Start of Provided records

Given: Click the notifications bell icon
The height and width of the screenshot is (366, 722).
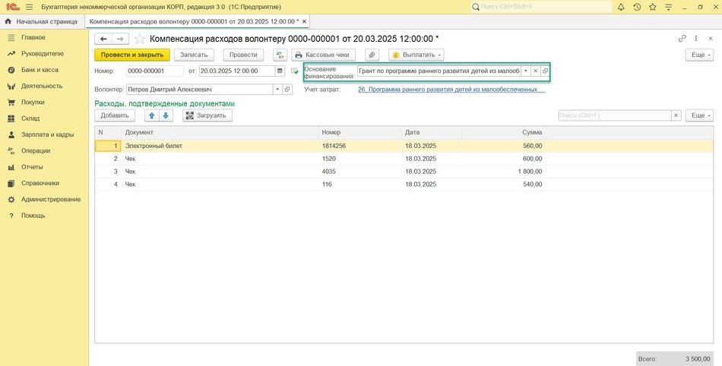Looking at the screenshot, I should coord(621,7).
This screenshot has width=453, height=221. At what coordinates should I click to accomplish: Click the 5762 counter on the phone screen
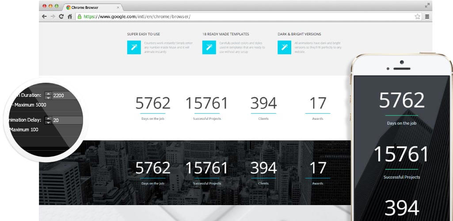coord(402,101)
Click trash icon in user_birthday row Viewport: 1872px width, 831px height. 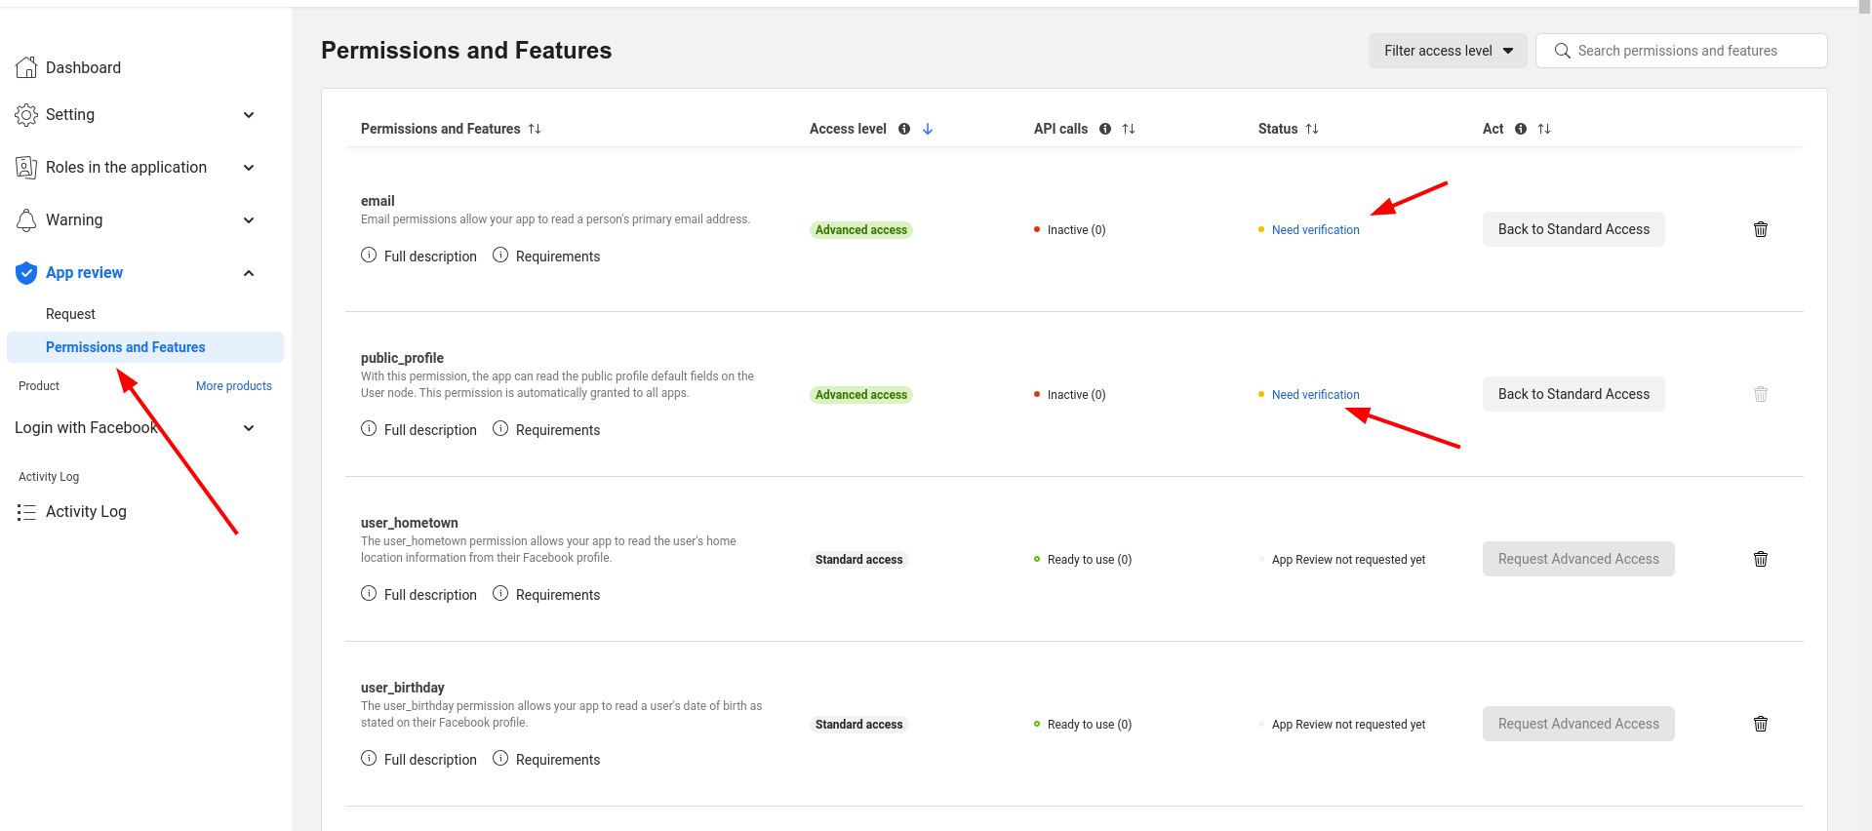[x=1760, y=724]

End of Provided records

→ **Task details**: Write out the records word for word, from their very first line through the line that contains "coord(402,101)", inclusive, and omit the pictures.

→ **Reply**:
Given: Click the notifications bell icon
The height and width of the screenshot is (366, 722).
Looking at the screenshot, I should coord(621,7).
This screenshot has width=453, height=221. At what coordinates should I click to accomplish: Click the 5762 counter on the phone screen
coord(402,101)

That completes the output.